Learning any of the above is a thoroughly practical endeavour at the University of Birmingham. At the end of the MA TESOL, students can choose to take on a Teaching Project instead of a traditional dissertation. The Teaching Project allows students to explore the ways in which they can put their theoretical expertise to use in the classroom.
“Equally, many students who do undertake traditional research projects do so in ways that are closely focused on their future career goals, for example, by assessing the usefulness of particular teaching approaches or materials, or by investigating the implications of particular pieces of language or education policy,” says Joe.

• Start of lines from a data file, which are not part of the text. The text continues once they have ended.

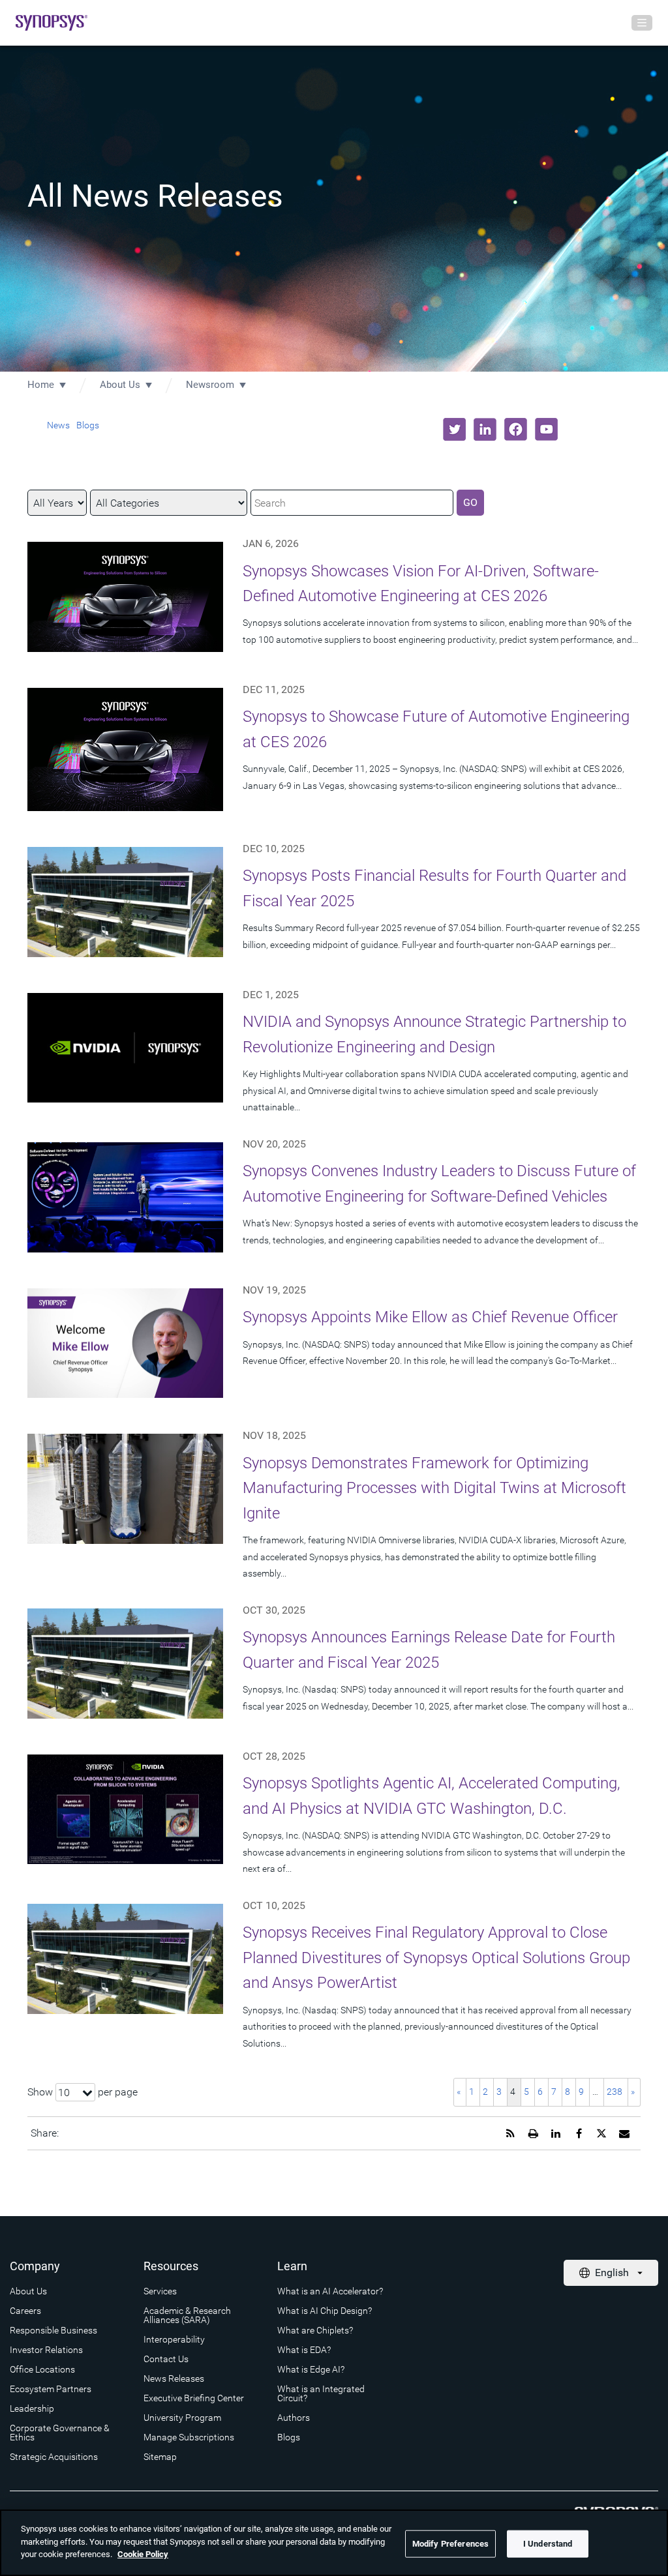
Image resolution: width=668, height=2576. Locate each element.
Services (160, 2291)
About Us (120, 385)
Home (40, 385)
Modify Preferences (450, 2544)
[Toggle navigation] (641, 23)
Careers (25, 2310)
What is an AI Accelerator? (330, 2291)
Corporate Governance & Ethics (60, 2432)
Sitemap (160, 2456)
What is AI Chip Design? (324, 2310)
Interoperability (174, 2339)
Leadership (32, 2408)
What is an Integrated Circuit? (321, 2393)
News (58, 425)
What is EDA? (304, 2350)
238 (614, 2091)
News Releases (174, 2378)
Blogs (87, 425)
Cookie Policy (142, 2554)
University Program (182, 2417)
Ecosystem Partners (50, 2389)
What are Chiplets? (315, 2330)
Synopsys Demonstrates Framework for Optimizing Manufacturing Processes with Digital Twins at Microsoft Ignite (434, 1488)
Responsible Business (53, 2330)
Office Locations (42, 2369)
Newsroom (210, 385)
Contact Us (166, 2359)
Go (470, 502)
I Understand (548, 2544)
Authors (293, 2417)
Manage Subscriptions (189, 2437)
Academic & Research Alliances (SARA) (187, 2315)
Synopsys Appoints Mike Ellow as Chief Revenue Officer (430, 1317)
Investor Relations (46, 2350)
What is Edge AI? (310, 2369)
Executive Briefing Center (194, 2398)
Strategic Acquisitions (54, 2456)
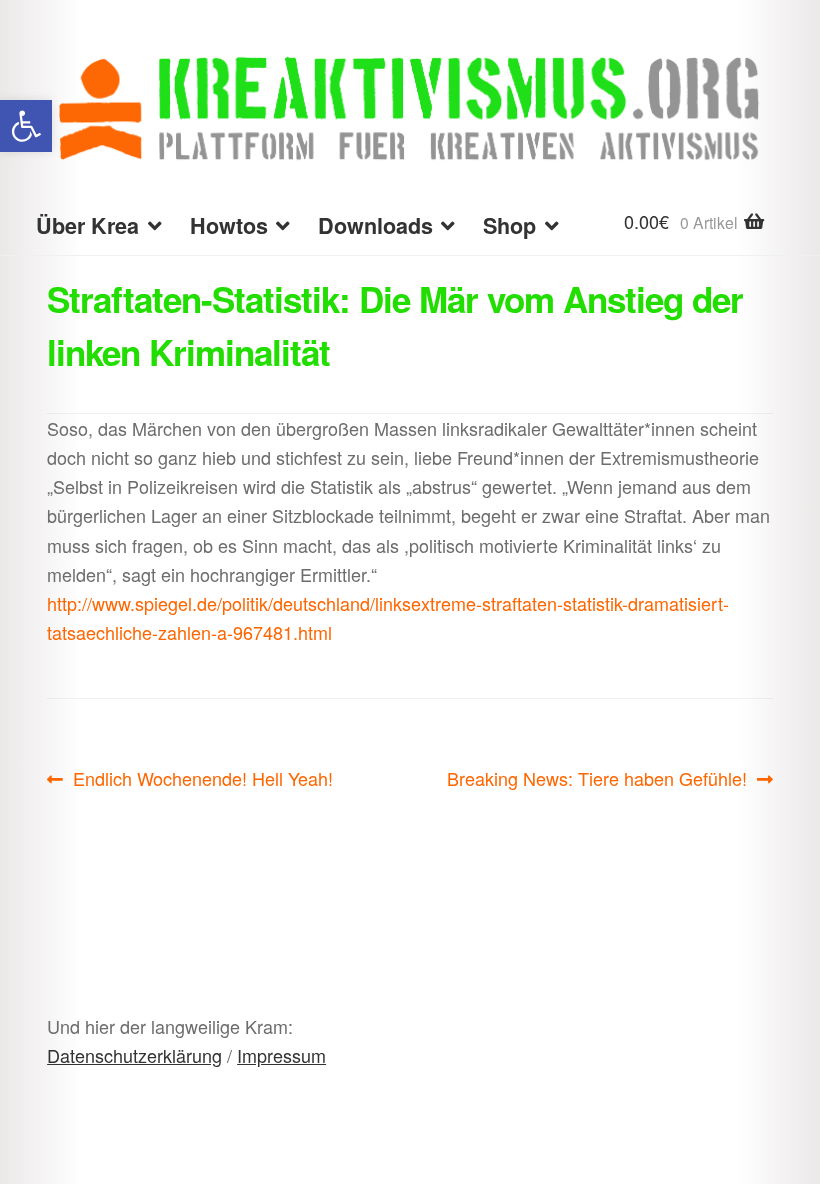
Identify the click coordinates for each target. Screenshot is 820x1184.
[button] (26, 126)
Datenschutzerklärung (134, 1055)
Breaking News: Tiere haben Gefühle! (597, 779)
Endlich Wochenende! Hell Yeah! (202, 779)
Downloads (375, 225)
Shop (509, 225)
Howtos (229, 225)
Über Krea (87, 225)
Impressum (281, 1055)
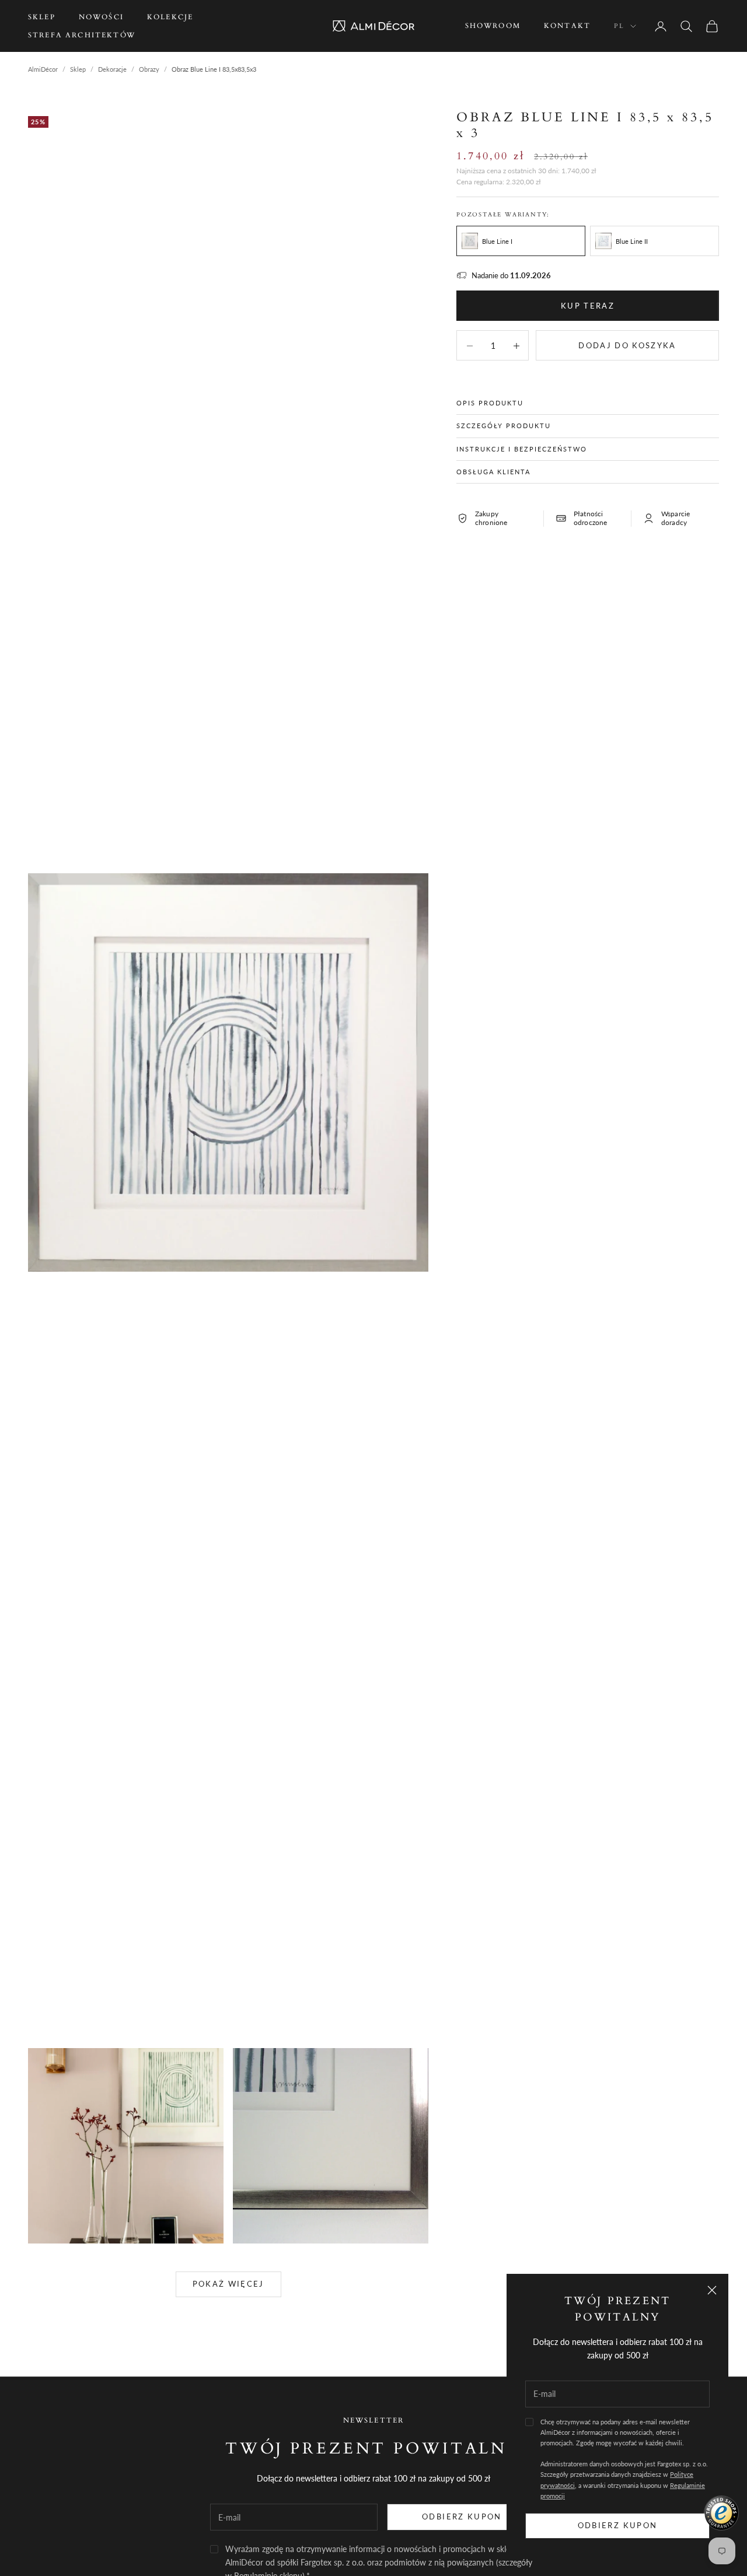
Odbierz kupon (617, 2525)
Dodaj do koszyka (627, 344)
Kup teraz (588, 305)
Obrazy (149, 69)
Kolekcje (170, 17)
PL (619, 26)
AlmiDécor (43, 69)
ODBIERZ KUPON (461, 2516)
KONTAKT (567, 25)
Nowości (101, 17)
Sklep (41, 17)
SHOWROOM (493, 25)
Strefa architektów (81, 35)
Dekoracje (112, 69)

An MA TESOL from a Top 50 English Language and Literature department in the world (QS 2021) is set to impress any employer. But any transition to university and from university to career is still challenging, and some students may feel overwhelmed. Then there are the stresses from assignments, research projects and even finances as well. Recognising this challenge, the university offers a variety of support such as personal tutors, access to the Academic Writing Advisory Service (AWAS) and Career Network.
“Students very often enter our programmes with a clear sense of what they want to do when they graduate, and the university’s Career Network, and their Personal Tutors are there to support with that from the very start,” says Joe. “Other students don’t have such a clear idea, and take our programmes because they are fascinated by language – the reason that I did my own MA at Birmingham fifteen years ago! – and of course the same kind of support is available for those students too.”
This constant support and guidance through each step of their academic journey have been helpful to many students — equipping them with the linguistic and pedagogic knowledge, the research and analytic skills, and the confidence necessary to begin a career in English language teaching.
“The courses are designed as such that they equip one with the necessary tools for further research based studies in the field or professional teaching. The highlights of the programme are the fundamentals of research methods, teaching methodology, lexis and pedagogic grammar,” says student Arshad Ul Haq. “The skills I’m learning will certainly help me to develop my critical thinking skills and to conduct my research in an organised and methodical way.”